Re: [PATCH V7 0/3] Generate device tree node for pci devices

Frank Rowand <frowand.list@xxxxxxxxx> · Fri, 31 Mar 2023 16:56:02 -0500

Hi Rob,

This is an off the cuff response, so anything that requires me to do research
(eg because it involves stuff that I am not educated about) will be an
incomplete answer, but I don't want to delay the discussion too much in
the meantime.

On 3/30/23 10:19, Rob Herring wrote:
> On Wed, Mar 29, 2023 at 11:51 AM Frank Rowand <frowand.list@xxxxxxxxx> wrote:
>>
>> On 3/9/23 02:45, Clément Léger wrote:
>>> Le Wed, 8 Mar 2023 01:31:52 -0600,
>>> Frank Rowand <frowand.list@xxxxxxxxx> a écrit :
>>>
>>>> On 3/6/23 18:52, Rob Herring wrote:
>>>>> On Mon, Mar 6, 2023 at 3:24 PM Frank Rowand <frowand.list@xxxxxxxxx> wrote:
>>>>>>
>>>>
>>>> < snip >
>>>>
>>>> Hi Rob,
>>>>
>>>> I am in no position to comment intelligently on your comments until I
>>>> understand the SoC on PCI card model I am asking to be described in
>>>> this subthread.
>>>
>>> Hi Frank,
>>>
>>> Rather than answering all of the assumptions that were made in the upper
>>> thread (that are probably doing a bit too much of inference), I will
>>> re-explain that from scratch.
>>
>> Thanks!  The below answers a lot of my questions.
>>>
>>> Our usecase involves the lan966x SoCs. These SoCs are mainly targeting
>>> networking application and offers multiple SFP and RGMII interfaces.
>>> This Soc can be used in two exclusive modes (at least for the intended
>>> usage):
>>>
>>> SoC mode:
>>>    The device runs Linux by itself, on ARM64 cores included in the
>>>    SoC. This use-case of the lan966x is currently almost upstreamed,
>>>    using a traditional Device Tree representation of the lan996x HW
>>>    blocks [1] A number of drivers for the different IPs of the SoC have
>>>    already been merged in upstream Linux (see
>>>    arch/arm/boot/dts/lan966x.dtsi)
>>>
>>> PCI mode:
>>>   The lan966x SoC is configured as a PCIe endpoint (PCI card),
>>>   connected to a separate platform that acts as the PCIe root complex.
>>>   In this case, all the IO memories that are exposed by the devices
>>>   embedded on this SoC are exposed through PCI BARs 0 & 1 and the ARM64
>>>   cores of the SoC are not used. Since this is a PCIe card, it can be
>>>   plugged on any platform, of any architecture supporting PCIe.
>>>
>>> This work only focus on the *PCI mode* usage. In this mode, we have the
>>> following prerequisites:
>>> - Should work on all architectures (x86, ARM64, etc)
>>> - Should be self-contained in the driver
>>
>>> - Should be able to reuse all existing platform drivers
>>
>> I've said before (in different words) that using an existing platform
>> driver for hardware on a PCI card requires shims, which have been
>> strongly rejected by the Linux kernel.
> 
> Do you have an example of what you are saying has been rejected
> because I have no clue what you are referring to?

Ancient history.  Using windows drivers, proprietary unix drivers, etc
in the Linux kernel.  Is that enough to make clear what I'm talking about,
or do I need to provide specific pointers?

TASK PROMPT -
Answer these questions about the PCI device tree thread, one line each:
(a) In PCI mode, through which PCI BARs are the SoC's IO memories exposed?
(b) Which file is pointed to for the drivers already merged for SoC mode?
(c) What examples does Frank Rowand give when he calls the rejected approach "Ancient history"?

DATA EXTRACT -
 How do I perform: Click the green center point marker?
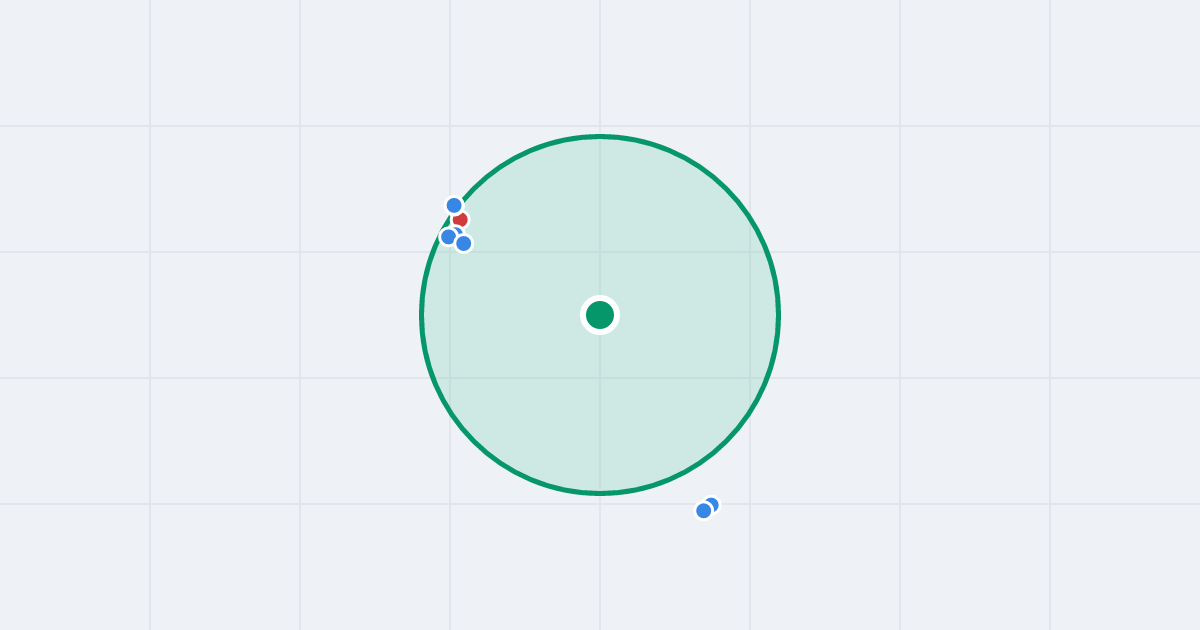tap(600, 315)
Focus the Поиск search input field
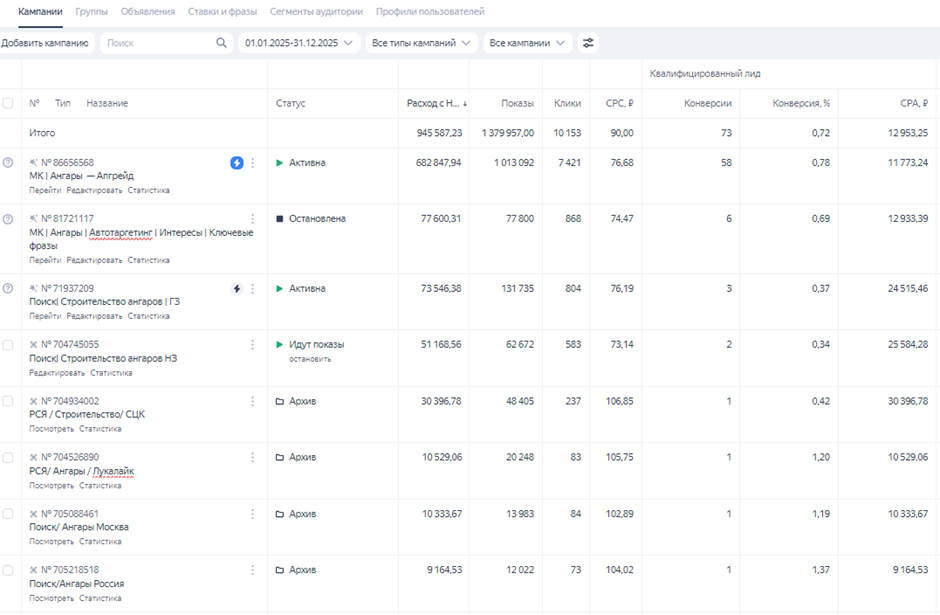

EXERCISE ANSWER -
(a) PCI BARs 0 and 1.
(b) arch/arm/boot/dts/lan966x.dtsi
(c) Using Windows drivers and proprietary Unix drivers in the Linux kernel.